この提言は、2018年に結成された、子供のメディア、デジタル学習、発達の専門家で構成されるユーチューブ青少年・家族諮問委員会から提出されたものだ。
同規制は2023年にまずアメリカで展開し、現在は青少年・家族諮問委員会の指導のもと、ヨーロッパをはじめ世界各地に拡大している。
すでに、ユーチューブのコミュニティガイドラインに従って、摂食障害に関する個人的な体験談を共有する動画など特定のコンテンツを10代の視聴者を対象に制限している。今回の措置は、こうした既存の制限に追加する形になる。
ユーチューブ青少年・家族諮問委員会のメンバーで臨床医のアリソン・ブリスコー・スミス氏は、「不健康な基準や行動を理想化するコンテンツの頻度が高いと、潜在的に問題のあるメッセージが強調される傾向にあり、それによって、青少年が自分自身に対する捉え方に影響を及ぼす可能性がある」と述べる。
◆摂食障害や身体醜形障害などに影響
イギリスのメンタルヘルス財団による2019年の調査では、10代の若者の37%が自分の身体のイメージに対して「マイナスな気分」になり、31%が「恥ずかしく」感じていることがわかった。また、10代の若者の10人に4人が、ソーシャルメディア上の画像によって自分の身体のイメージに不安を持ったと答えたという。

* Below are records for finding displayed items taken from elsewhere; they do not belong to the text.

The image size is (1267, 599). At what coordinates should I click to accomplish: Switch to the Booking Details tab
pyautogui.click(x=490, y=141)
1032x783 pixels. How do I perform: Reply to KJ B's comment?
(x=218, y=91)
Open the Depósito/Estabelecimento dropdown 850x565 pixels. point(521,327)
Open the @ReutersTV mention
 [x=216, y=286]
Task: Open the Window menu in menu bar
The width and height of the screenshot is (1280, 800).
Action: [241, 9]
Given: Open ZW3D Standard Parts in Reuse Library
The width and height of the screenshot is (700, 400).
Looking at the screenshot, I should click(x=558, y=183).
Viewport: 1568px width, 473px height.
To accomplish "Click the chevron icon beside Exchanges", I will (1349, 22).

イギリス議会の医療・社会ケア委員会による2022年の報告書もまた、「ソーシャルメディアの出現とオンライン広告の増加は、ともに特定の理想化された体型に触れる機会を増やしている」と指摘している。
昨年発表された17ヶ国の50の研究を査読した大規模調査によると、毎日何千もの編集された身体の画像がソーシャルメディアに投稿されることで、身体醜形、摂食障害、精神衛生上の問題につながる可能性があるという。
2021年の研究では、フィットネス系のユーチューバーが不健康な行動を促し、憂慮すべき状況を作り上げていることがわかっている。
ユーチューブは、フランスとドイツの団体と協力し、自殺、自傷行為、摂食障害に関連することを検索すると、人々を危機管理ホットラインにつなぐしくみを構築し、導入するとしている。
◆欧州連合やイギリスで規制強化
ユーチューブなどのソーシャルメディアは、若者の精神的健康やウェルビーイングに影響を及ぼしているとして非難を浴びており、一部の政府は取り締まりを強化すると警告している。
イギリスではメディア規制当局のオフコムが5月、テック企業に対し、アルゴリズムが自傷行為や摂食障害に関するコンテンツを含む「有害なコンテンツを子供に勧める」ことを阻止するよう措置を命じた。
2022年に採択された欧州連合(EU)のデジタルサービス法もまた、テック企業に対し、子供の「健康、身体的、精神的、道徳的発達」を害する可能性のあるコンテンツへのアクセスを制限するよう促している。